Tag Archives: pandemic Abruzzo

From what seems impossible…

“La Spagnola” was what Great-Granny Maddalena called the Spanish influenza pandemic. When it reached Abruzzo, she was twenty-five and yet to marry, with a broken engagement behind her, and working in her parents’ butchery and grain mill in Poggio Picenze. She told my father that after the end of World War I, she remembers seeing young soldiers walking across the valley returning home to their mountain villages after years away fighting. (One of them, my Bisnonno Vitale, an Alpini soldier from Fossa, who hated war, she’d marry just a few years later.) Most of these young men were traumatised, many with missing limbs and no help from authorities for them to recover.

As they returned to their families and small villages, many unknowingly arrived carrying the Spanish flu with them, which tragically caused more loss after their homecomings. It’s no wonder Granny Maddalena didn’t want to talk about this time much. Her father, Emidio, died that same year in 1919 and I’m not certain if it was from la Spagnola, since many doctors put pneumonia or septicaemia on death certificates instead. However, as he was only 61 and his sister and brother aged 60 and 59 both died in 1918, it’s very possible they all succumbed to what was known as the Spanish flu.

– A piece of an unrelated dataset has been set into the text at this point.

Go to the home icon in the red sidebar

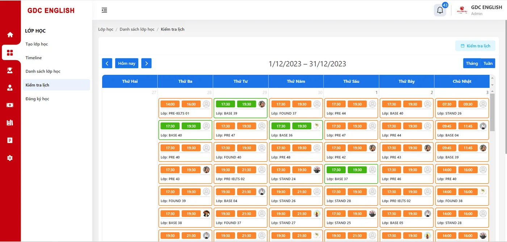click(x=10, y=34)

From 1918 to 1920, 500 million people across the world suffered from the pandemic with the death toll being at least 50 million, though some estimate it closer to 100 million.

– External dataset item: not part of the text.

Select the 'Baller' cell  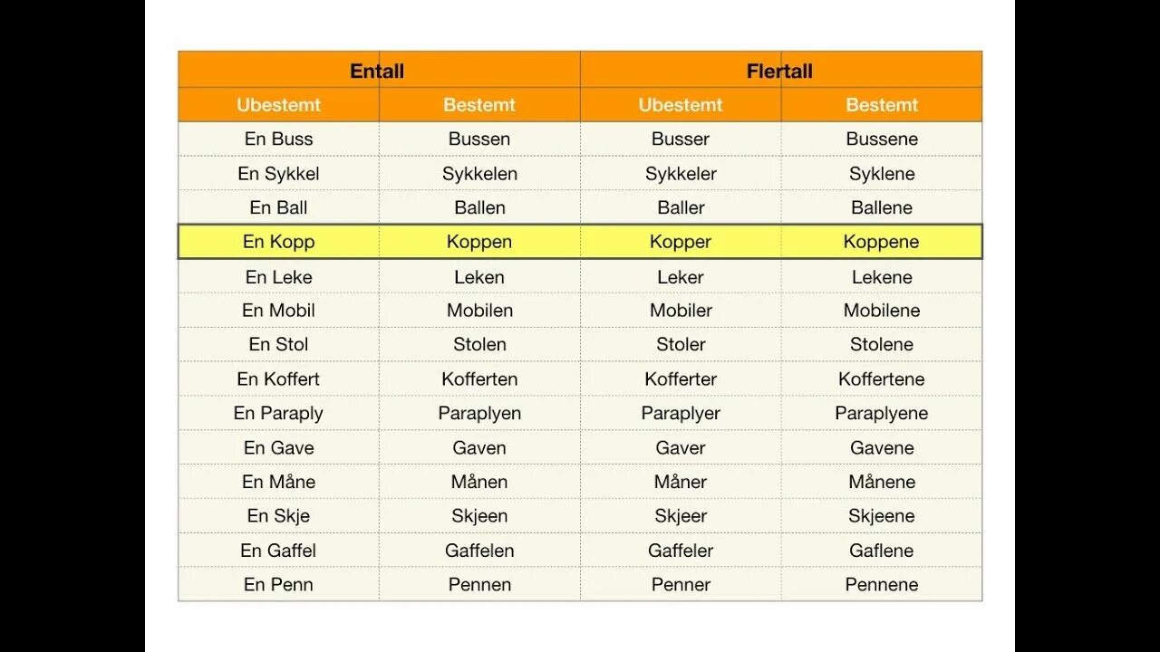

There are stories across the world from this time of parents warning children to behave or “the Spanish lady will get you” and children’s rhymes that began, “I had a little bird, its name was Enza, I opened the window, and in-flu-enza…” Fortunately such fearsome ways are mostly relegated to history, however, in our present uncertain period, this Australian, 1919 drawing by May Gibbs to help children understand what was happening at the time shows perhaps a gentler way that is almost as relevant today.

In what is set to continue to be a challenging time in coming months, I wish you forbearance, a little humour when needed, gentleness and care. For me, if there’s perhaps one thing to hold onto, judging by how people have overcome brutal times in the past including some in my own family, it’s that even when confronted by that which may seem almost impossible to face, it is possible to face it and be stronger than you thought you could be.